The Whole Patient

The patient as a whole:

The female athlete triad:

 




As a physical therapy student, we have been taught to look at all patients as a whole and not solely on their diagnosis. For example, take a patient who may have torn her ACL. The goal for our treatment may be to rehab her knee, but in order to do so we need to know the whole story of her life, what she does for fun, for work, and what her support system is like at home. This bigger picture will allow us to develop an individualized treatment plan for this patient to get her back to where she was prior to this injury. Additionally, more than just the knee will be addressed. Say she is an aspiring college volleyball player. Joints above and below the level of the injury should always be observed for impairments. You also need a strong core and motor control to be able to play the sport. With this said, all of these impairments should be addressed in her treatment.

Since we treat the patient as a whole, we need to be able get a thorough background of what is going on in the patient’s life. When you think female athlete, you should almost always consider the female athlete triad.

FAT

-          Amenorrhea – menstrual dysfunction

-          Osteoporosis – low bone density

-          Eating disorder – low energy availability (may not actually have eating disorder)

The complete female athlete triad occurs in 2.7% of college athletes and 1.2% of high school athletes1. It is important to note that even though these numbers are rather small, the female athlete triad can present with just one of the above and doesn’t always have to be complete.

The reason I mention this is because low energy availability and eating disorders can be a risk factor for urinary incontinence2,3,4. In fact, one research study showed the prevalence of stress urinary incontinence in female athletes with eating disorders was found to be 49.5% which was significantly higher than the nonathlete with an eating disorder4.  With this said, addressing nutrition of the patient could help with their problem.

Another study has shown that decreased foot flexibility increased the risk of urinary continence in female athletes5. They suggested that this could affect how impact forces were absorbed up the chain, affecting pelvic floor muscles.  This further supports the idea of treating the patient as a whole when in the healthcare system.

 

Take away:

*Look at the whole patient*

 

 

 

1.      Nichols JF, Rauh MJ, Lawson MJ, Ji M, Barkai HS. Prevalence of the female athlete triad syndrome among high school athletes. Arch Pediatr Adolesc Med. 2006 Feb;160(2):137-42.

2.      Carvalhais A., Natal R., Bø K. Performing high-level sport is strongly associated with urinary incontinence in elite athletes: A comparative study of 372 elite female athletes and 372 controls. Br. J. Sports Med. 2018;52:1586–1590. doi: 10.1136/bjsports-2017-097587.
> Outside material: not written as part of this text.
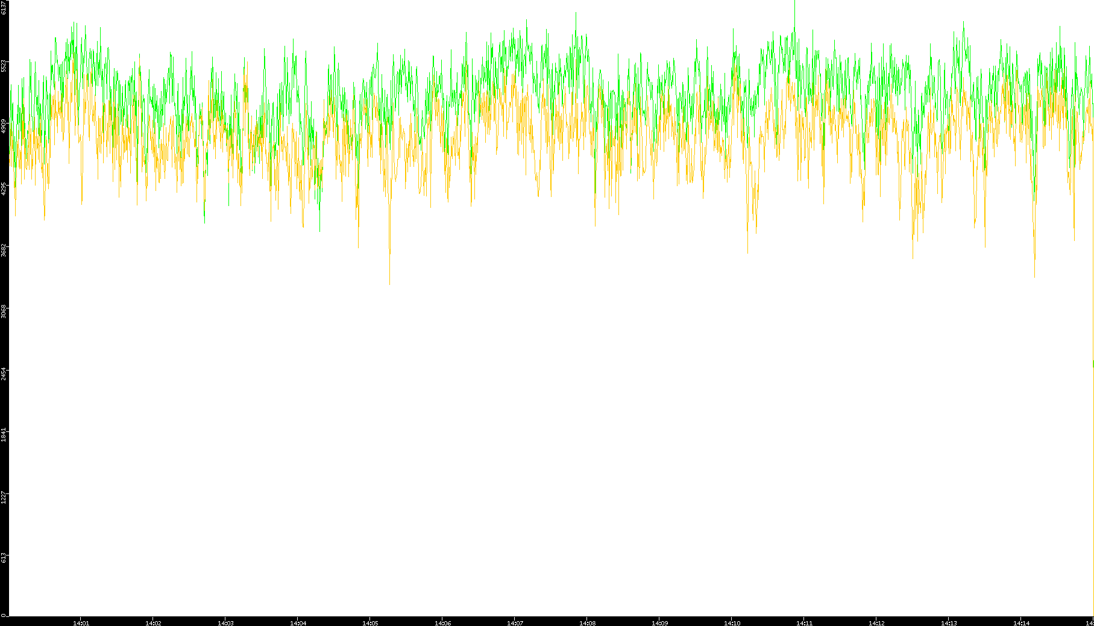Select the 14:08 time axis label
The image size is (1094, 626).
pyautogui.click(x=587, y=623)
3.      Kruger J.A., Dietz H.P., Murphy B.A. Pelvic floor function in elite nulliparous athletes. Ultrasound Obstet. Gynecol. 2007;30:81–85. doi: 10.1002/uog.4027. 

4.      Bø K., Borgen J.S. Prevalence of stress and urge urinary incontinence in elite athletes and controls. Med. Sci. Sports Exerc. 2001;33:1797–1802.

5.      Nygaard I.E., Glowacki C., Saltzman C.L. Relationship between foot flexibility and urinary incontinence in nulliparous varsity athletes. Obstet. Gynecol. 1996;87:1049–1051. doi: 10.1016/0029-7844(96)00079-8.